* Task requirements: Please list each line of the listing below that contains the word "width". Case matters.

* BEGIN Source records *

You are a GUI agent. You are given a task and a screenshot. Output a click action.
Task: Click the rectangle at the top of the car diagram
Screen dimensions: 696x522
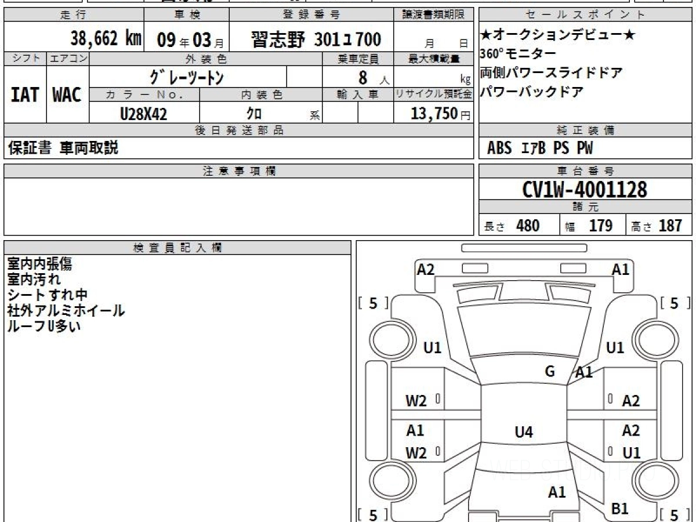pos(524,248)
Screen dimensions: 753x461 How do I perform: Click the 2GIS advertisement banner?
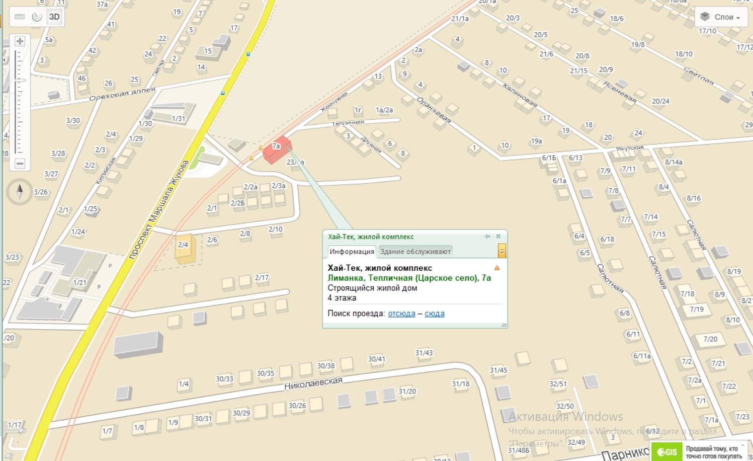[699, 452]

* END Source records *
* BEGIN Source records *

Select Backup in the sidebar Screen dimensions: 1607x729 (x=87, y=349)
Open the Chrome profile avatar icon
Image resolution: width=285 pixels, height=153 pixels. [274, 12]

* END Source records *
* BEGIN Source records *

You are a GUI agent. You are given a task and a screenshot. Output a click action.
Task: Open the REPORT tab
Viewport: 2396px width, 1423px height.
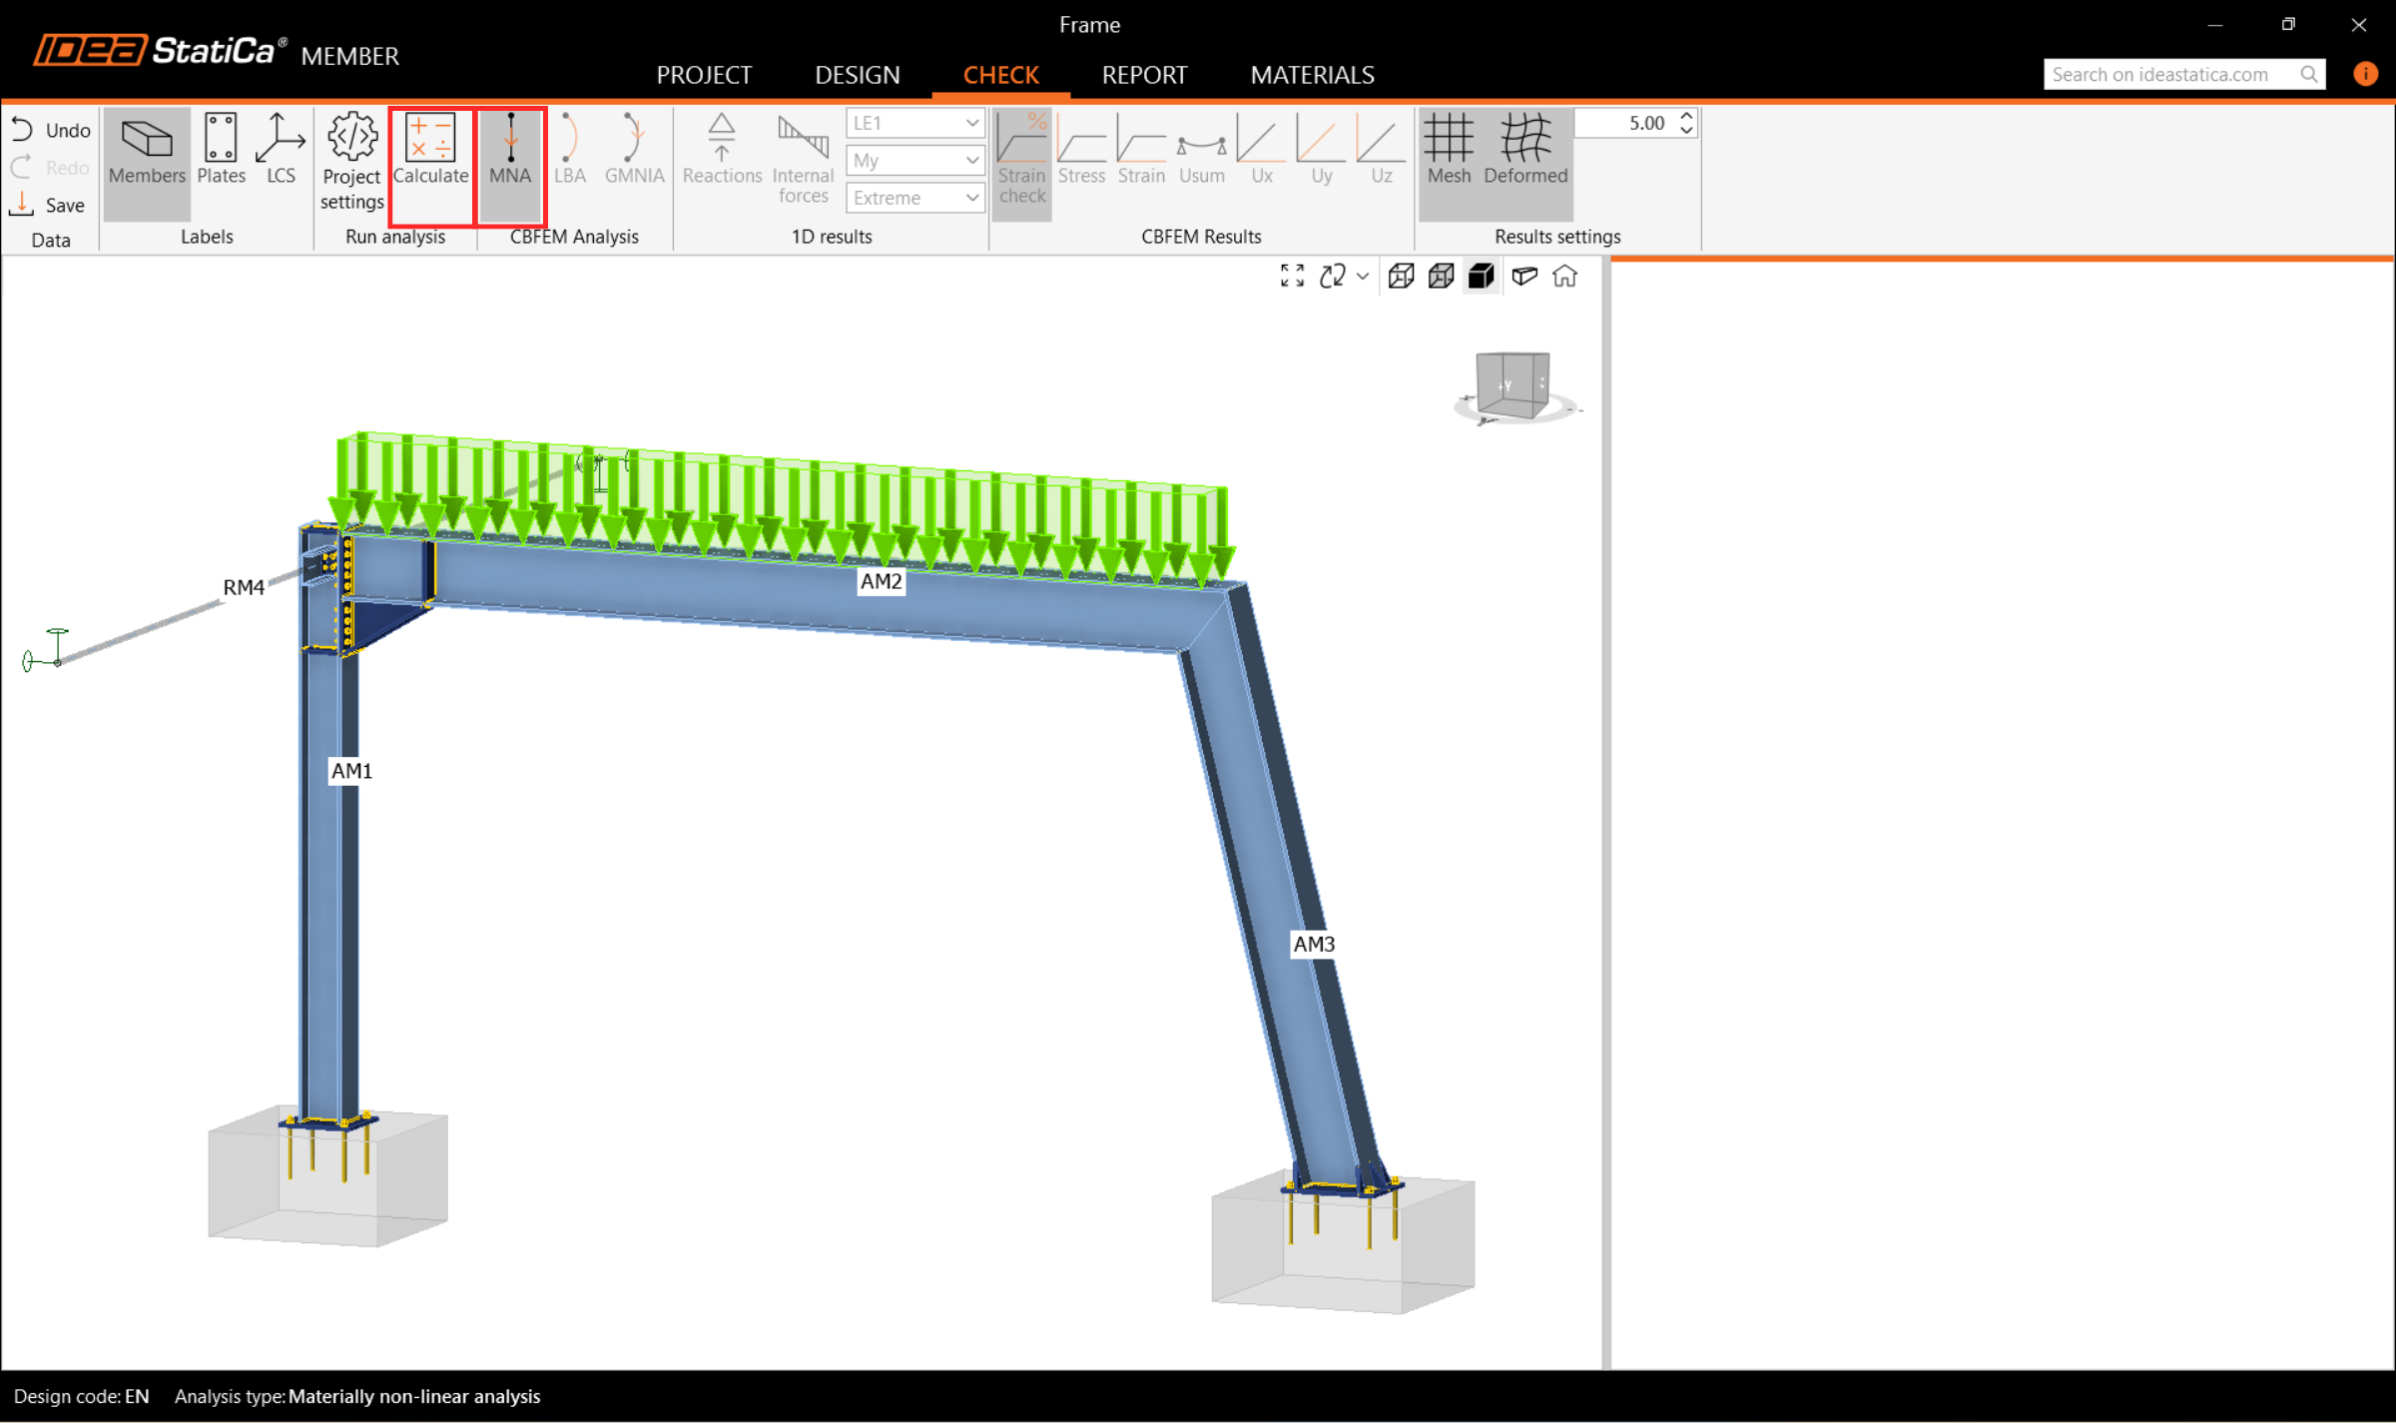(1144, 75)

* END Source records *

* Reply:
Image resolution: width=285 pixels, height=153 pixels. [274, 12]
Viewport: 2396px width, 1423px height.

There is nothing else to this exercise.